Critical geopolitics continues the north-south discussion. This may take the form of almost conventional north-south articles, such as between the United States and Cuba (Slater 1994:233) and the spread of dependency theory in Latin America (Slater 1993:420). Critical geopolitics also focuses on environmentalism and people “on the ground” (Brosius 1999: 282). Indeed, it is near to the ground “where problems and issues are far more personalized and less easily generalized” that critical geopolitics provides the best context (Simon 1996:51).
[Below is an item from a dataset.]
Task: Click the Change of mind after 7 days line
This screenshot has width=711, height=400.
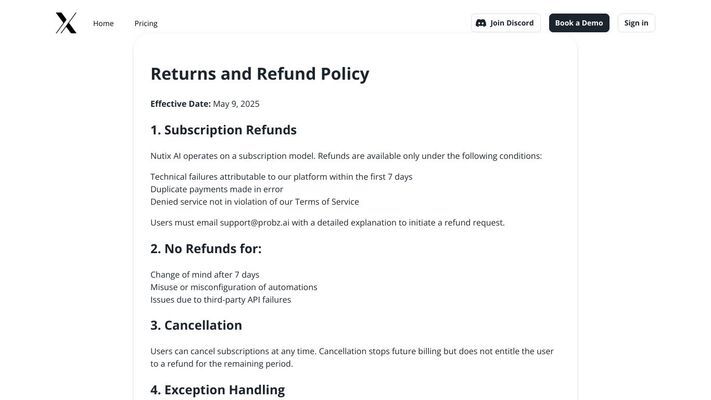Action: coord(204,274)
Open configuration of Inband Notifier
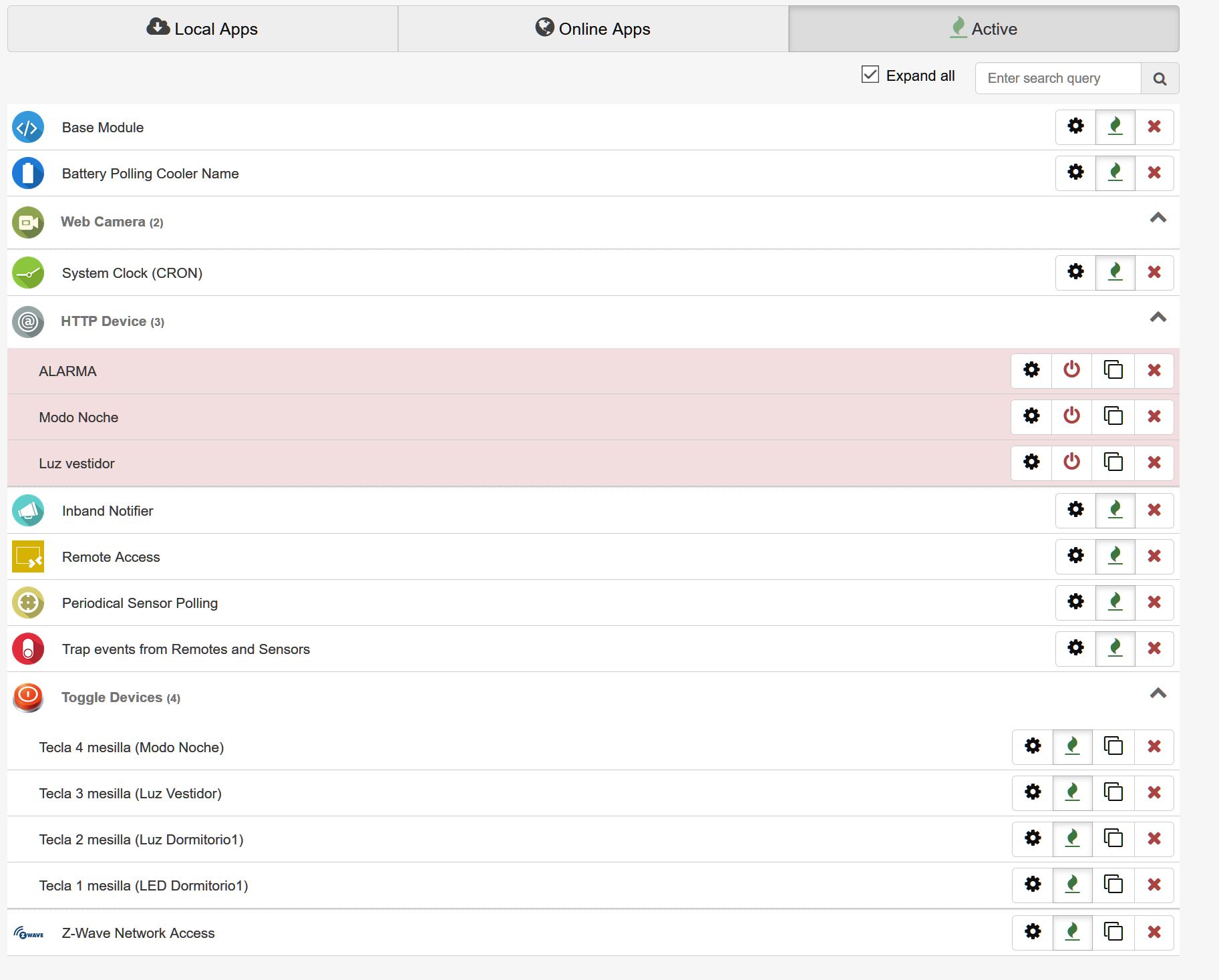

This domain moves beyond traditional state-centered geopolitics (Tuathail 1998:229), in spite of its global level of analysis. Critical geopolitics holds that power is “non-sovereigntist,” “relational,” and “found at work across all scales of social life” (Sparke 465). This is as true for public policies (Moon & Brown 69) as it is for money (Sidaway and Pryke 2000:189), and as true for the public sector as for the private. Such emphasis on the social world echoes Mahan, and his belief on the importance of technology and the economy on the geopolitical world.

Interestingly, critical geopolitics argues that geopolitics itself is a critical field. That is, geopolitics “dominant mode of narration was declarative (‘this is how the world is’) and imperative (‘this is what we must do’)” (Tuathail 2000:166). Recognition of everything, including computer technology (Froehling 1997:293), as a tool of neither liberation or oppression but struggle emphasizes this ends-centered outlook of critical geopolitics. Geopolitics, in other words, is “political from the very outset” (Tuathail 1998:28).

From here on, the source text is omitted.